Prior to the Sotera deal, Weber has led KeyW through its transition into being a pure-play IC and national security-focused contractor. He joined in October 2015 and KeyW’ shift has included last year’s divestitures of its former Hexis commercial cyber and systems engineering and technical assistance businesses.
“My determination coming in was that focus is an ally for KeyW, and to see if there are any natural markets we aren’t in that we should serve,” Weber said.
As part of that shift, KeyW put together what Weber called a “draft board” of nearly 40 companies for a potential acquisition and gradually narrowed that list down as the company’s stock price climbed and cash built up on its balance sheet.
Sotera fulfilled the “size and scale” aspect of what KeyW sought and that added IC footprint, Weber said. Technical skillsets in Sotera workforce and its expanded contract base also fit KeyW’s checklist, he added.
“All of these criteria start to shorten the curve and timeframe we were planning on doing this organically. We got to stay in the intelligence community and went four-for-four on our top criteria for Sotera.”
KeyW would consider deals to add new footprints with other national security agencies with a “clean draft board,” Weber said.
“At some point, we’ll have more than a beachhead presence at those agencies and will be looking for more growth markets. We’ll be there eventually but right now, we have more than enough to keep us occupied.”
Weber also came on board in the midst of KeyW’s own transition after the death of its iconic founder and CEO Len Moodispaw four months prior. Moodispaw named the company and gave it the iconic parrot logo in reference to his beloved Key West, Fla., destination.
“I don’t know that I would have picked the parrot as a logo for an intelligence community, but it says a lot of how we’re not like any other company,” Weber said.
Moodispaw actually was in conversations with Sotera “years ago” over the prospects of such a combination, Weber said.
KeyW has targeted $3.5 million in cost synergies from the combination this year. The company’s long-term synergy goal has savings in the range of $7 million-$10 million from consolidation of IT and other back-office systems along with real estate.
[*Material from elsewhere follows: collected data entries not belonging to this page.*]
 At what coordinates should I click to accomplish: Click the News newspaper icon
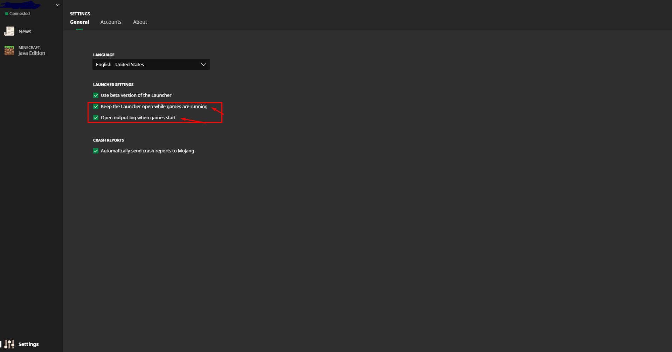[9, 31]
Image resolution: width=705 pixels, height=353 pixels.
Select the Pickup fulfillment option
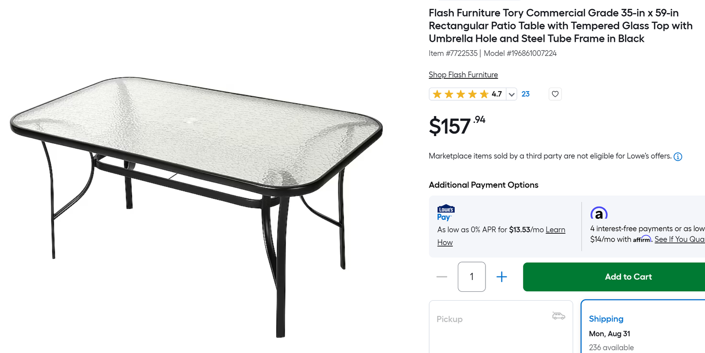click(x=501, y=327)
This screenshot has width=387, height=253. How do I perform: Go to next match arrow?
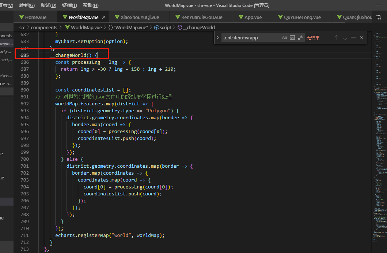(345, 38)
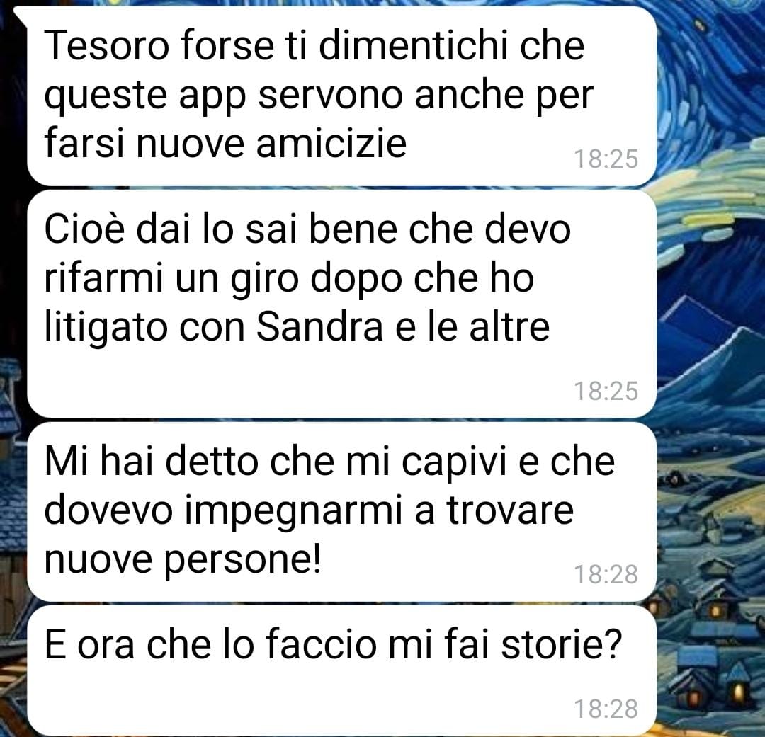Click the word "app" in the first bubble
765x737 pixels.
coord(213,97)
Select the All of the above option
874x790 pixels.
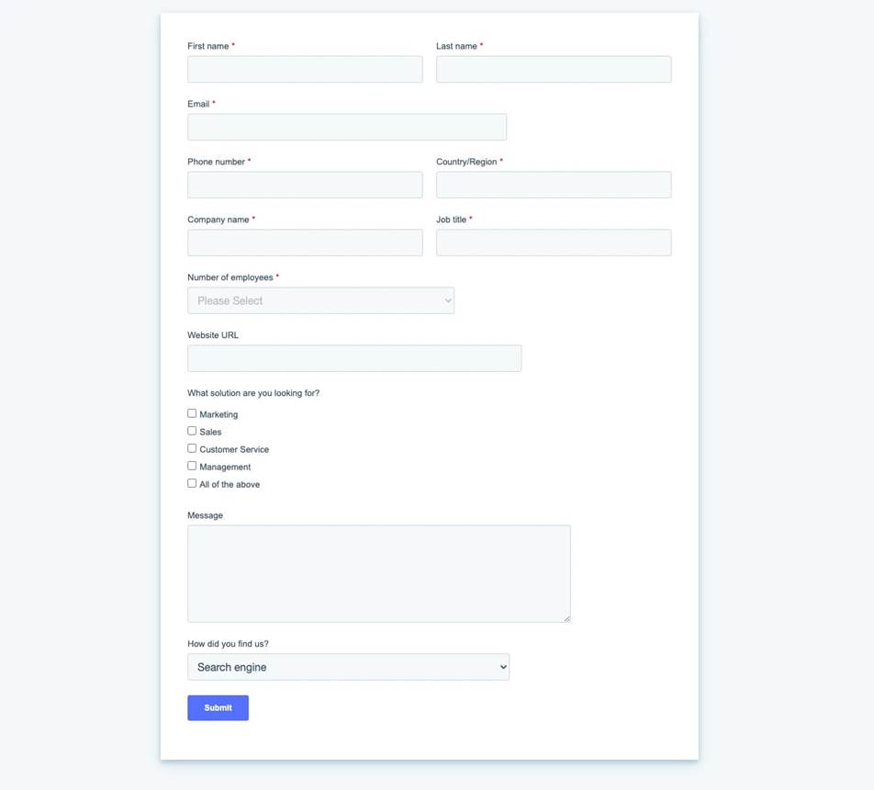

Much like Leidos, KeyW has brought in outside consultants and put an integration management office in place to oversee the system consolidation and synergy efforts. In charge of that office is Chris Donaghey, vice president of corporate strategy and development. Donaghey was part of the team that led KeyW through its 2010 initial public offering.
“It’s important enough to get this done that I wanted someone on it full-time until we’re in execution mode,” Weber said. “We meet with the board every two weeks on this subject.”
The decisions on real estate footprint and other areas involving the IT and back-office systems are the process of being made and not finalized, Weber said.
Sotera’s team is representing themselves as “KeyW – Sotera” in the interim as part of the integration process with a gradual transition back to the singular KeyW name and parrot identity.
“We expect by the beginning of 2018 to go forward as a combined company.”